Whose Fault Is It: The Authors or the Site?

Since the site is for sex stories, if the story isn't about sex, the only tags you have are mainly about sex. Mystery isn't a tag, and murder isn't allowed as a tag (it seems to be the only one that gets a no-no when you try to use it). So if you write a murder mystery your SOL on any tag for that. I mean no on searches for a murder mystery, noir, dark realistic, or such.
 
The tag system was added some time after the site was established, so many older stories didn't have the option when they were submitted.

From what I can tell, when tags were introduced those older stories got auto-generated tags. The method for that tagging seems to be based on recurring word combinations in the story; if a story had "John brushed dust off his coat", "John brushed past a line of people" and "John brushed his teeth", it'd probably end up with a "John brushed" tag.

Needless to say, this has resulted in a lot of less-than-useful tags for those legacy stories.
 
From what I can tell, when tags were introduced those older stories got auto-generated tags. The method for that tagging seems to be based on recurring word combinations in the story; if a story had "John brushed dust off his coat", "John brushed past a line of people" and "John brushed his teeth", it'd probably end up with a "John brushed" tag.
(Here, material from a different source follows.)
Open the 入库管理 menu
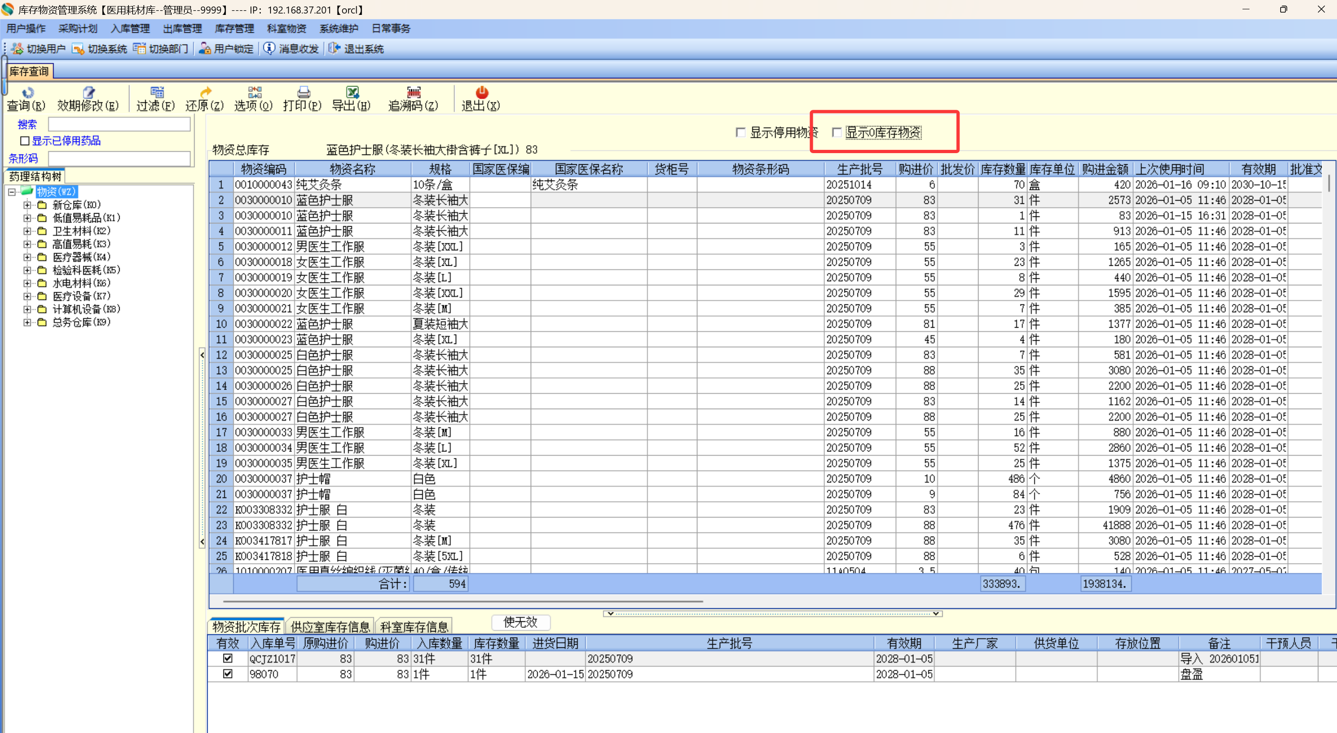Viewport: 1337px width, 733px height. click(130, 29)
Needless to say, this has resulted in a lot of less-than-useful tags for those legacy stories.
Yes, I believe that's what happened, although I don't know if the old stories that still lack tags are a result of failing to opt in or choosing to opt out, or if they just got missed somehow. I think my favorite inexplicable tag is the alien11111 one.
 
A poor choice off the top of my head, but I still think some authors do it to attract attention any way they can. Look at sites that allow an unlimited number of tags and see how off-the-wall they can get.

I'm active on one of those sites, and IME off-the-wall tags are not usually about attracting attention. Typically they're used as a form of tongue-in-cheek humour ("no beta [reader] we die like men"), and sometimes as a way to provide further information to readers who've already found the story. Both those uses depend on tags being more visible to readers on those sites than they are here.

You’re right about the views; I should have said votes: a viewer might read a story, and eventually vote on it, just to check out what that weird tag was all about.

But on Literotica they're very unlikely ever to see that tag unless they've already opened the story. Often not even then.
 
Yes, I believe that's what happened, although I don't know if the old stories that still lack tags are a result of failing to opt in or choosing to opt out, or if they just got missed somehow. I think my favorite inexplicable tag is the alien11111 one.

I did like the theory that the five 1s are an Area 51 reference. Dunno whether it's true, but it's creative at least.
 
I cannot promise that this is good advice. This may be useless or even a dumb way to do it. But here's how I use tags.

I go to the story tags page, go through the most-used tags of each category my story might fit into (there are always several), and I make a big long list of them. Then I sort through them to find the 10 tags that I feel represent the story and would do the best job of helping people find it.

Again, this may be unhelpful or even bad advice. As the OP points out, there isn't really any guidance on this subject. We are but dumb apes, thrashing about with our heads barely above the waterline of the primordial soup from whence we emerged.
 
I go to the story tags page, go through the most-used tags of each category my story might fit into (there are always several), and I make a big long list of them. Then I sort through them to find the 10 tags that I feel represent the story and would do the best job of helping people find it.
Yep, that's what I do, find the most used tags in the category of choice that apply to my story. The font sizing on the tags pages makes that very easy. Go where most writers go - although it's just about the only time I'd do what everyone else does!
 
It would be nice if the tags were cleaned up a bit. When 18 years old and 18-years-old are both options it probably causes some confusion.
 
Like aloha, my only experience with tags being changed is having an arguably redundant category tag removed from the list before publication. And, I'm told, there are a handful of tags related to banned topics, like snuff, that will not display if included, although I've never tested the claim.
I had ‘sugar-baby’ refused. On the other hand, ‘sugar-daddy’ went through without a quibble.
 
I had ‘sugar-baby’ refused. On the other hand, ‘sugar-daddy’ went through without a quibble.
Yes, I believe there are several variations on 'baby' that were said to get kicked, and things like 'underage' and synonyms. I can understand why some of them get blocked, but I'm kind of dubious that things like 'sugar baby' or 'baby girl' and whatnot are truly problematic.
 
Yes, I believe there are several variations on 'baby' that were said to get kicked, and things like 'underage' and synonyms. I can understand why some of them get blocked, but I'm kind of dubious that things like 'sugar baby' or 'baby girl' and whatnot are truly problematic.
IIRC any tag containing "baby", even something like "babylon", gets blocked. There are a bunch of stories tagged "sitter" rather than "babysitter".

Since some folk have been confused about this in the past, let me underline: this is only as a tag, there are plenty of stories with things like "babysitter" in the text and even the title.